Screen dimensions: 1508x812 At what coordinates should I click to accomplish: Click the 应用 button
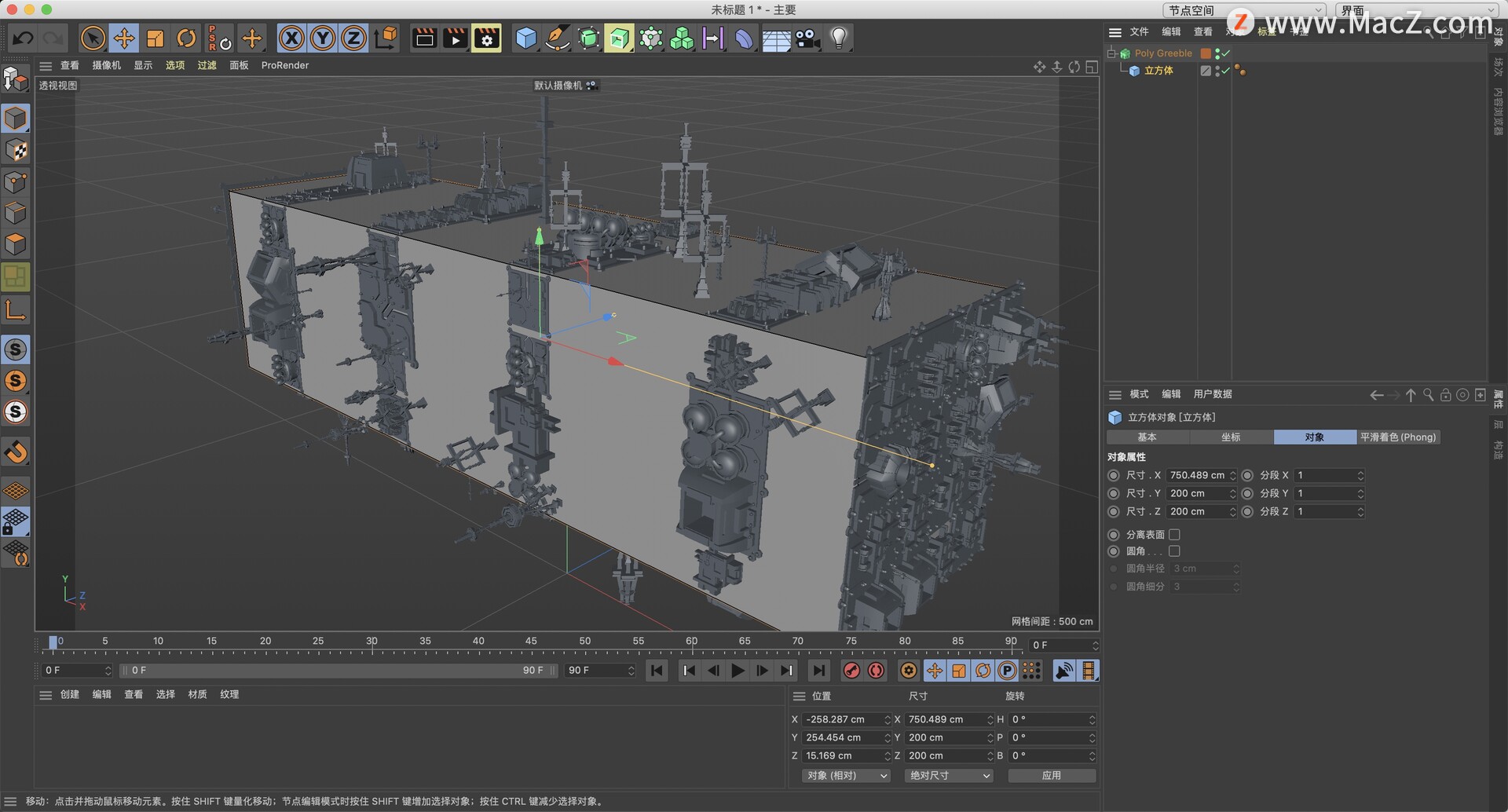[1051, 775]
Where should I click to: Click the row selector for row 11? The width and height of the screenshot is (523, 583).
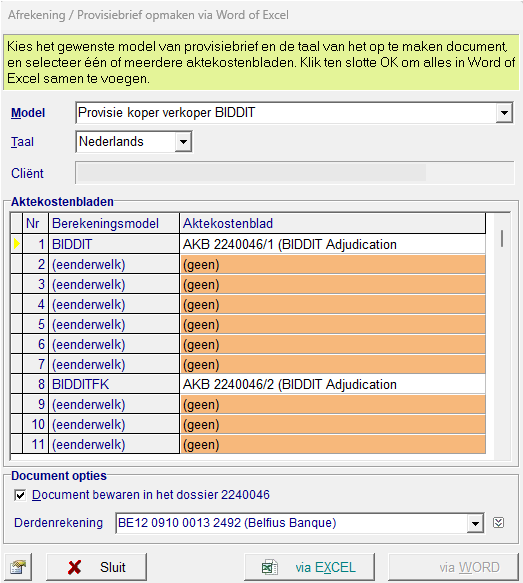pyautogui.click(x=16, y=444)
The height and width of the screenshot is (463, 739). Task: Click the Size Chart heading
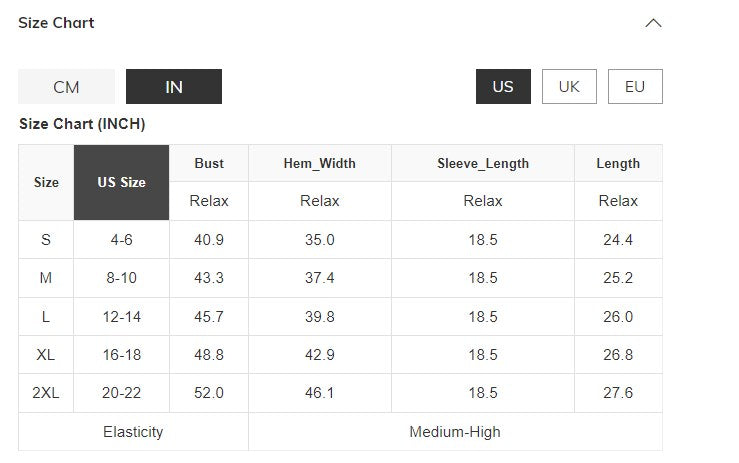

═══

* STATED EXERCISE: Reproduce the data above line for line, without changing any wording. Leave out the pictures.

* EXERCISE RESULT:
Screen dimensions: 1508x812 At what coordinates should I click to accomplish: Click the 应用 button
[1051, 775]
Where should I click to: Click the row selector for row 11? The width and height of the screenshot is (523, 583).
pyautogui.click(x=16, y=444)
The height and width of the screenshot is (463, 739). Task: Click the Size Chart heading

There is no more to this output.